Saved entries:
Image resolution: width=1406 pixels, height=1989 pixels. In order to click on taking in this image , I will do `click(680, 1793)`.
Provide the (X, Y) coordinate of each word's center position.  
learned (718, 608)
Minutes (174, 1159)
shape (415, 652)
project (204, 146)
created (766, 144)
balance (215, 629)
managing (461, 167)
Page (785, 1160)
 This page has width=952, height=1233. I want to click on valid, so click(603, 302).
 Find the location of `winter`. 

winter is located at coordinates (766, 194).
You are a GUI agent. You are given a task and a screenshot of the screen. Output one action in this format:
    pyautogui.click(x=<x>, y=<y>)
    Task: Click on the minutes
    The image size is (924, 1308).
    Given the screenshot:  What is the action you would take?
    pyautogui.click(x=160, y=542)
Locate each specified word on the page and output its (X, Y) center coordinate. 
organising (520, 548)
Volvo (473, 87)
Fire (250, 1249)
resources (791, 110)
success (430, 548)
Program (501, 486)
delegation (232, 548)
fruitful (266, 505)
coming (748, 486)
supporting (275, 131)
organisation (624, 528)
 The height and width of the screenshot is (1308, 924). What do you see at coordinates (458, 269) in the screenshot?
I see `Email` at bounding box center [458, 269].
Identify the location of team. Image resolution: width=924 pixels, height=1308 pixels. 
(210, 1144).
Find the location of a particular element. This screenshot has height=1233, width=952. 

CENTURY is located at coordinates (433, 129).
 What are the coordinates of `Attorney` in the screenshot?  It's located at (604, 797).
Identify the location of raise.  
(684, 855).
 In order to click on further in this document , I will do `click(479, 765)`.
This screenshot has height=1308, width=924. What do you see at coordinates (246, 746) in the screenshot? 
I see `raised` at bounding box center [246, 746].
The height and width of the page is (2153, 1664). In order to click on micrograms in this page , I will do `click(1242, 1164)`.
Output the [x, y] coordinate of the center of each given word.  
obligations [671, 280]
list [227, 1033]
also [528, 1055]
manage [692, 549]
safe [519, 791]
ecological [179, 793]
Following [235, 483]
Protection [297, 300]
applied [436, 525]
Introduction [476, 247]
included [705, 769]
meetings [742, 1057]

Written exercise = Please retype all of the saved entries above word for word, line by line.

Exercise result =
Image resolution: width=1406 pixels, height=1989 pixels. In order to click on taking in this image , I will do `click(680, 1793)`.
Provide the (X, Y) coordinate of each word's center position.  
learned (718, 608)
Minutes (174, 1159)
shape (415, 652)
project (204, 146)
created (766, 144)
balance (215, 629)
managing (461, 167)
Page (785, 1160)
 This page has width=952, height=1233. I want to click on valid, so click(603, 302).
 Find the location of `winter`. 

winter is located at coordinates (766, 194).
You are a GUI agent. You are given a task and a screenshot of the screen. Output one action in this format:
    pyautogui.click(x=<x>, y=<y>)
    Task: Click on the minutes
    The image size is (924, 1308).
    Given the screenshot:  What is the action you would take?
    pyautogui.click(x=160, y=542)
Locate each specified word on the page and output its (X, Y) center coordinate. 
organising (520, 548)
Volvo (473, 87)
Fire (250, 1249)
resources (791, 110)
success (430, 548)
Program (501, 486)
delegation (232, 548)
fruitful (266, 505)
coming (748, 486)
supporting (275, 131)
organisation (624, 528)
 The height and width of the screenshot is (1308, 924). What do you see at coordinates (458, 269) in the screenshot?
I see `Email` at bounding box center [458, 269].
Identify the location of team. Image resolution: width=924 pixels, height=1308 pixels. 
(210, 1144).
Find the location of a particular element. This screenshot has height=1233, width=952. 

CENTURY is located at coordinates (433, 129).
 What are the coordinates of `Attorney` in the screenshot?  It's located at (604, 797).
Identify the location of raise.  
(684, 855).
 In order to click on further in this document , I will do `click(479, 765)`.
This screenshot has height=1308, width=924. What do you see at coordinates (246, 746) in the screenshot? 
I see `raised` at bounding box center [246, 746].
The height and width of the page is (2153, 1664). In order to click on micrograms in this page , I will do `click(1242, 1164)`.
Output the [x, y] coordinate of the center of each given word.  
obligations [671, 280]
list [227, 1033]
also [528, 1055]
manage [692, 549]
safe [519, 791]
ecological [179, 793]
Following [235, 483]
Protection [297, 300]
applied [436, 525]
Introduction [476, 247]
included [705, 769]
meetings [742, 1057]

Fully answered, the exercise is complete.